From the line that holds "The width and" down to the last line of the listing below, transcribe exactly and only those lines. Leave pictures out.
+++ The data +++
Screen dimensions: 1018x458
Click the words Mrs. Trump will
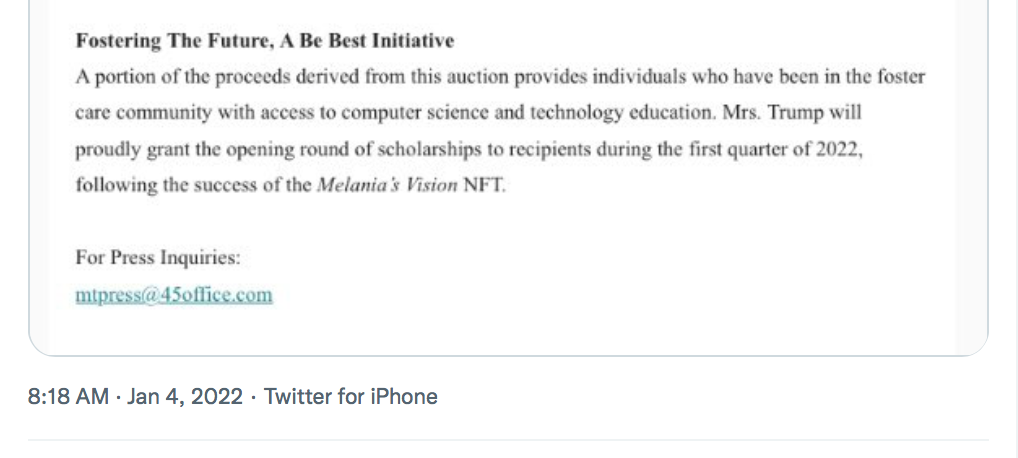tap(792, 112)

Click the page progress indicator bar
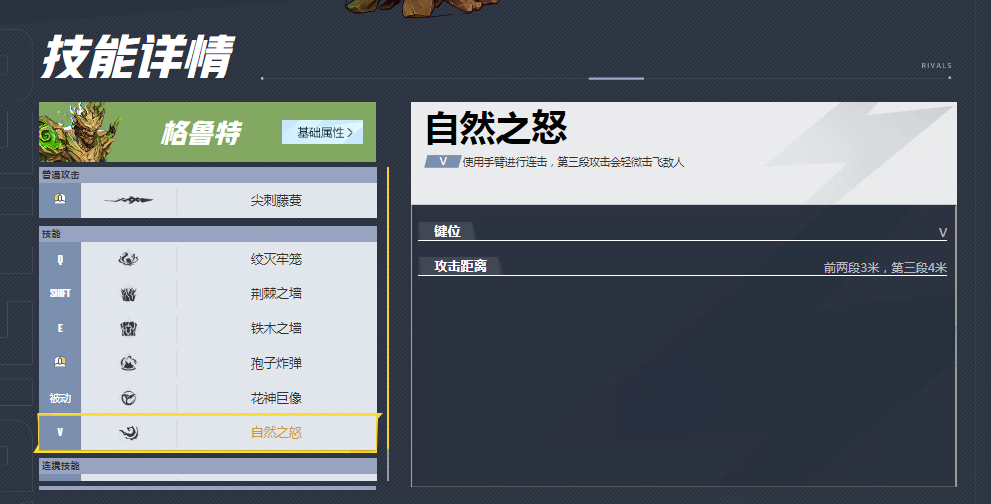[616, 78]
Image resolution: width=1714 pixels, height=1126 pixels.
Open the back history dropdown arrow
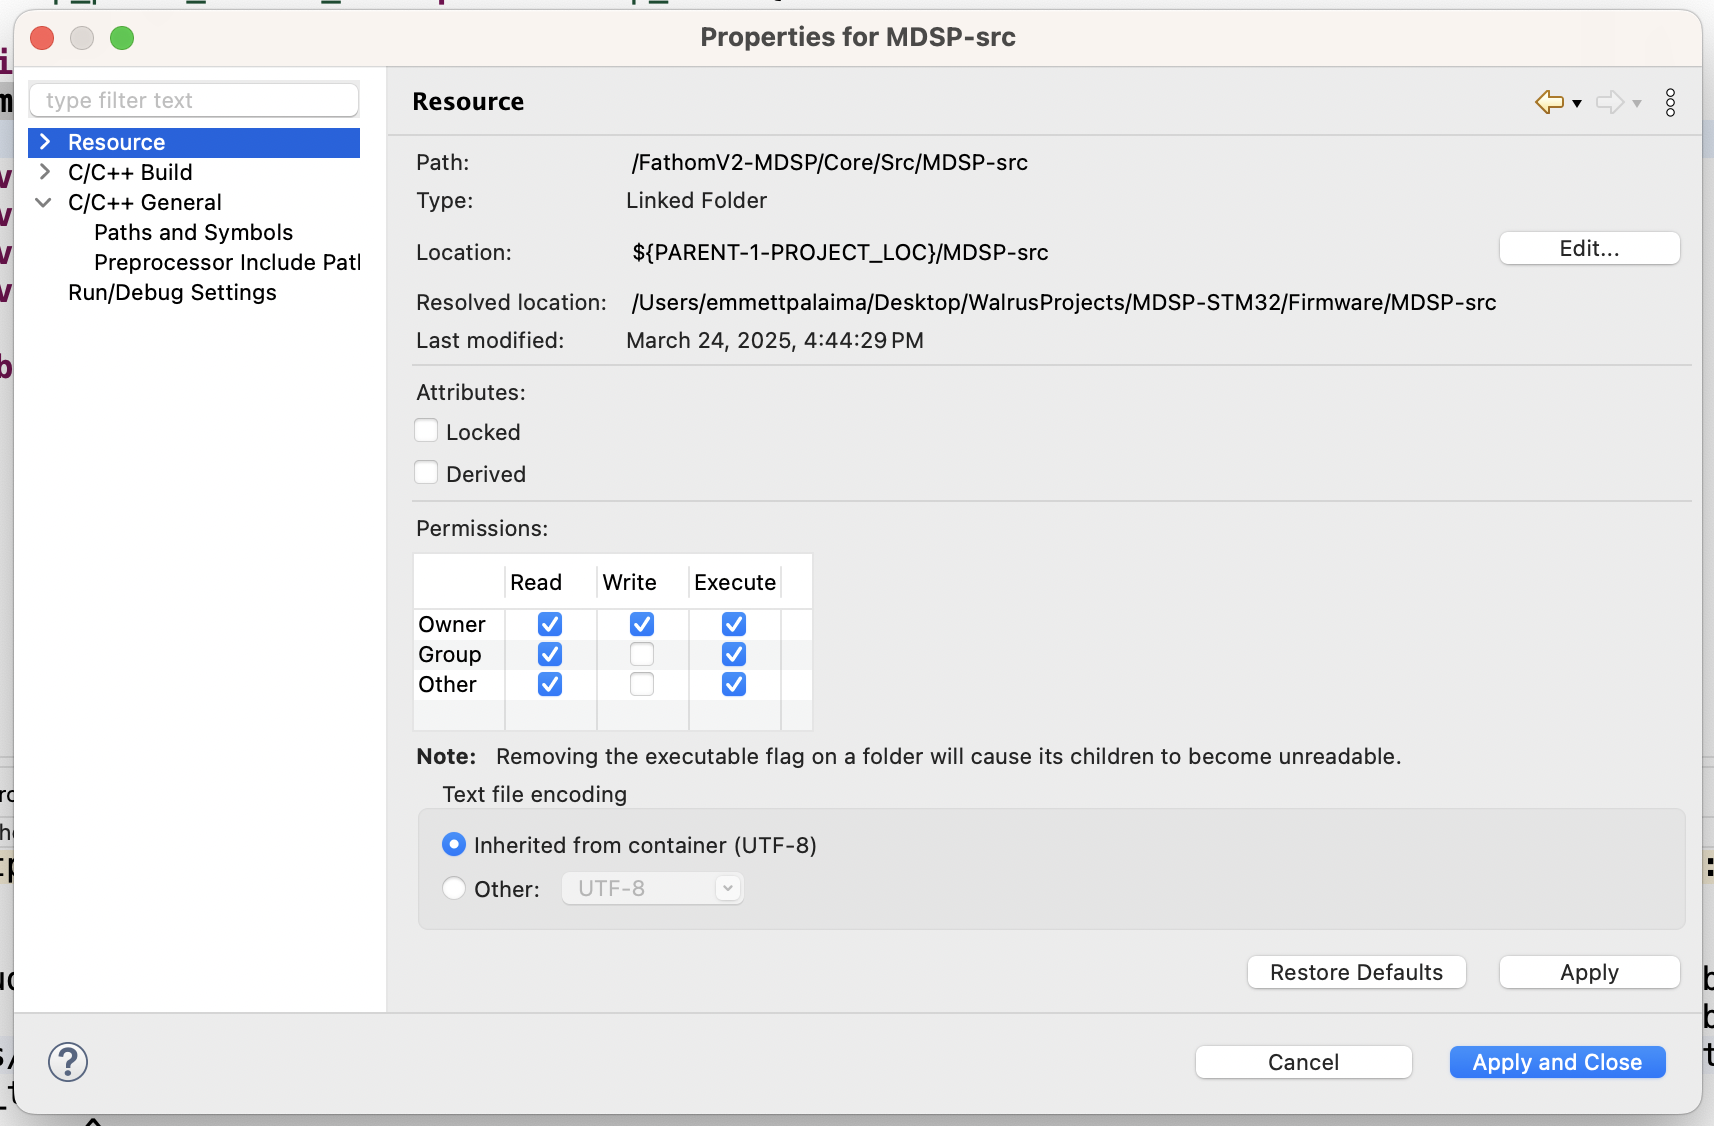coord(1577,103)
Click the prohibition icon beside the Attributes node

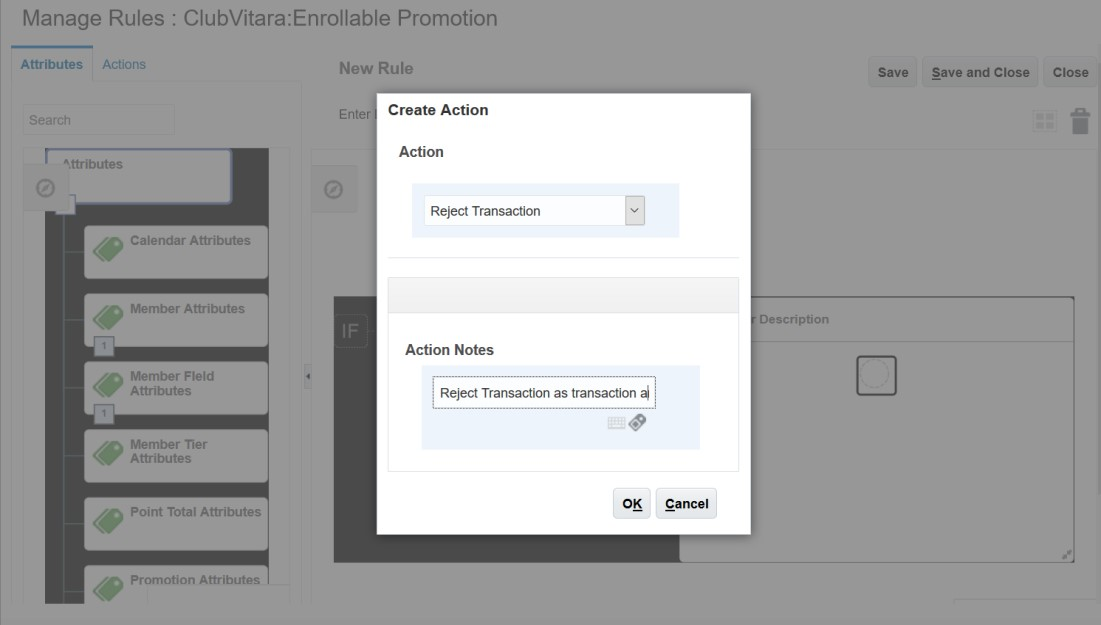44,187
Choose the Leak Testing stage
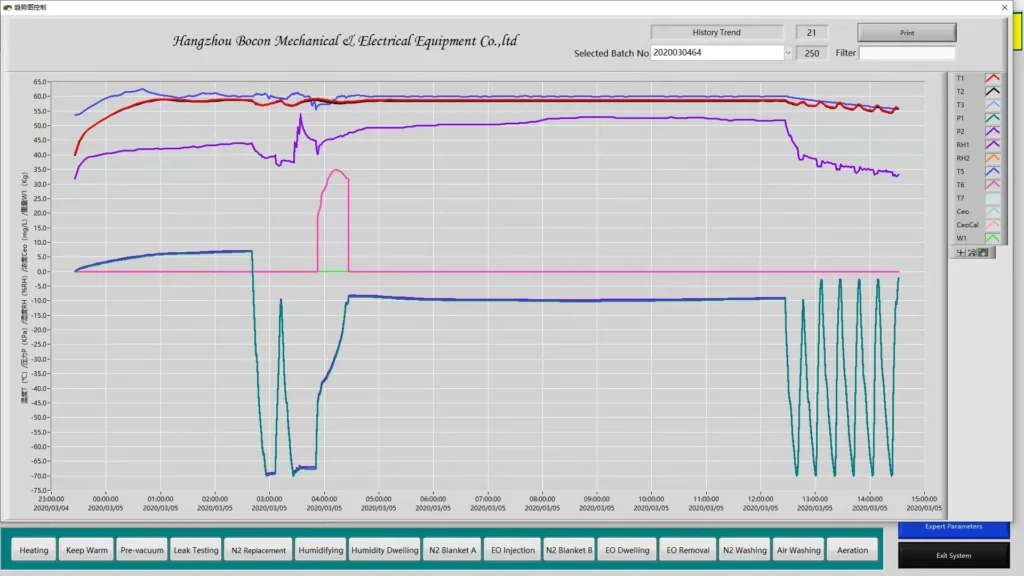This screenshot has height=576, width=1024. [x=196, y=550]
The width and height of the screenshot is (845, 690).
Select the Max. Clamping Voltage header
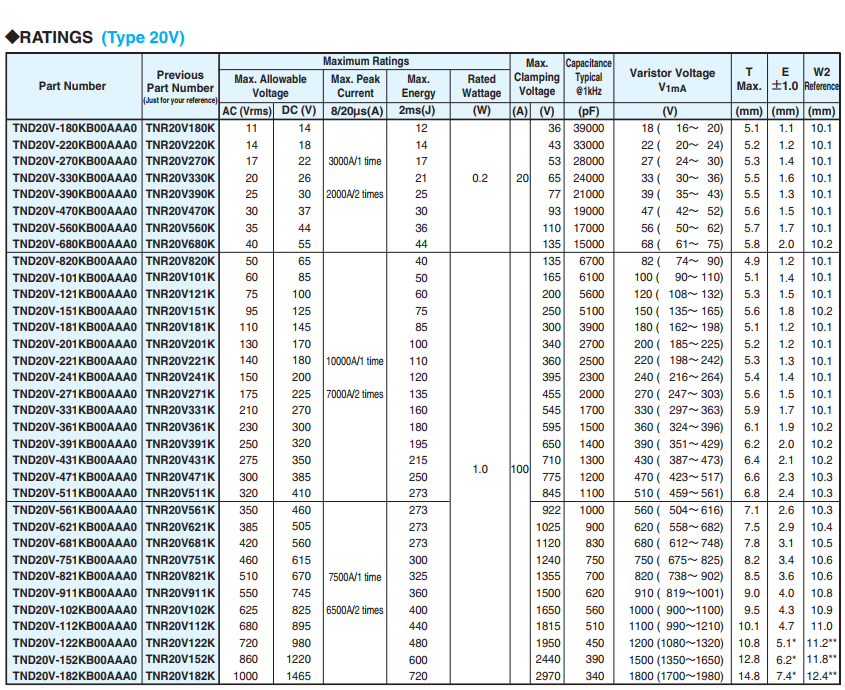coord(536,78)
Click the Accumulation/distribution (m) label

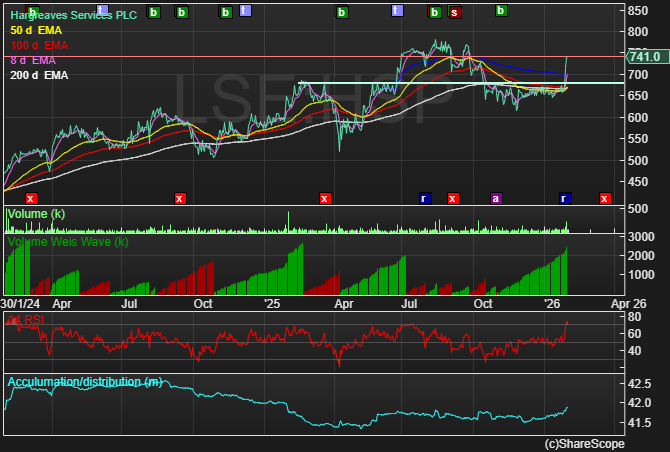85,381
+++
Answer space:
The width and height of the screenshot is (845, 690).
Select the Max. Clamping Voltage header
coord(536,78)
Click the Accumulation/distribution (m) label

85,381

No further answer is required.